Long periods of high inflation, combined with a stagnating economy (many European countries are forecast to enter recession next year) and spiralling interest rates, hark back to the mid-1970s period of Stagflation.

On a nuts-and-bolts level, businesses are further impacted as the repayment of government backed Covid-19 measures is now biting. Traditional supply lines are disrupted, transport costs spiralling, and labour and raw materials supply is uncertain in the post-pandemic world.

Thousands of businesses filed for bankruptcy last year (Coface reports more than 23,000 in the UK alone), and 2024 forecasts expect that number to increase with an uptick in bad debt

Lenders need to prepare now to weather the coming storm. Traditional banking solutions may require the support of alternative lenders to get deals across the finish line. Receivables finance is seeing increasing appetite and attracting investment as banks and investors often see it as a safe haven.

Basel 3.1 (and in the UK the PRA’s proposed changes to it) has set requirements around the amount of capital banks need to reserve against the risk they have in their portfolios. Lenders may need to go back to basics and be very clear on their collateral base as it is what investors ultimately buy into and what differentiates asset-based lending and receivables finance from traditional bank lending.

The question needs to be asked whether some lenders have lost sight of what it means to be secure. Being comfortable with a customer’s historic financial performance or checking the proof of delivery of goods is one thing, but are the credit risks of the businesses that underpin their exposures in this coming environment being considered as well? Are we prepared for this upcoming period of volatility?

Effective lenders need to bring more focus onto credit risk and using the right tools to help them stay safe. Credit Insurance is a growing industry ($10bn in 2022 to forecast $16bn in 2027) and an increasingly important mitigant for businesses and lenders alike

The lenders who are best prepared, stand to win big and will profit from increasing customer demand for liquidity. Being able to offer attractive lines on a sustained basis will be THE big point of difference for the market over the next few years.

Optimising insurance policies effectively is going to be key. Every spend is significant in this climate. It is no longer about “ticking a box” to meet a credit policy. Lenders need to know they can draw on those policies when needed.
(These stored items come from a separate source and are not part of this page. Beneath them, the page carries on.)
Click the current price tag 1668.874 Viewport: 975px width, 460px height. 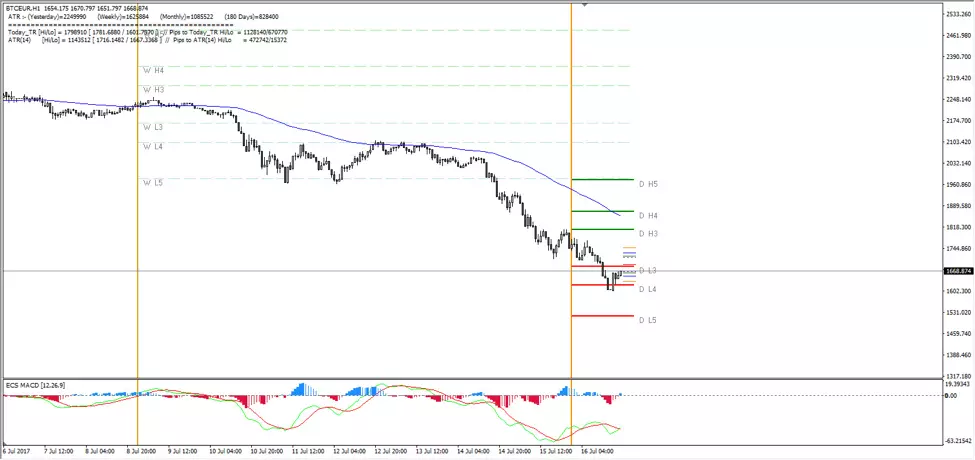tap(958, 271)
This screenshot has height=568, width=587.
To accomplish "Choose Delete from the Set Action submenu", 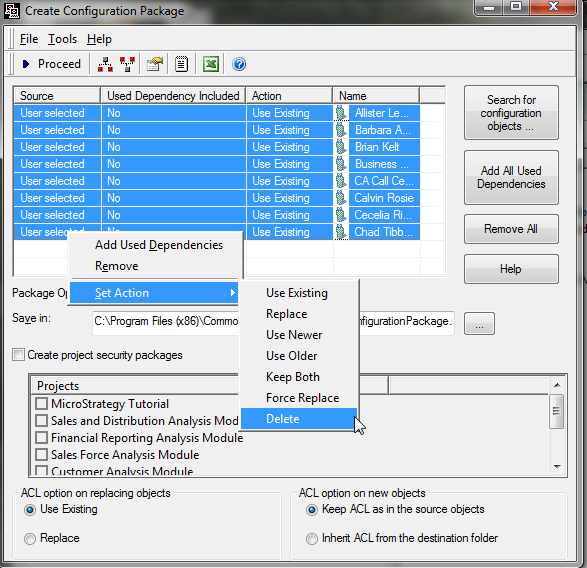I will (x=299, y=419).
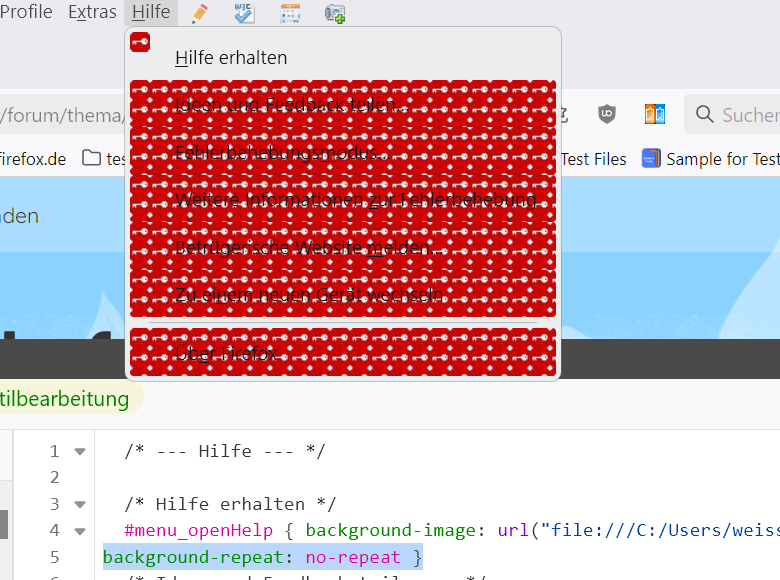The width and height of the screenshot is (780, 580).
Task: Click the red icon beside Hilfe erhalten
Action: point(140,41)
Getting the right credit strategy and monitoring solutions in place is therefore critical. As 40% of exporters fear a rise in non-payment risk in 2023 according to the 2023 Allianz Trade Global Survey (up from 31% last year), most firms see digitalization aka “investment in technology” as an important resilience strategy.

At FGI, we understand the value of properly managed communication and connections with the insurer, and our T.R.U.S.T.™ solution is used worldwide by corporations, brokers, and lenders to seamlessly monitor, manage, and maintain policies across various carriers. While there may be situations in the coming months beyond our control, having the proper partners and strategies in place makes opportunities possible.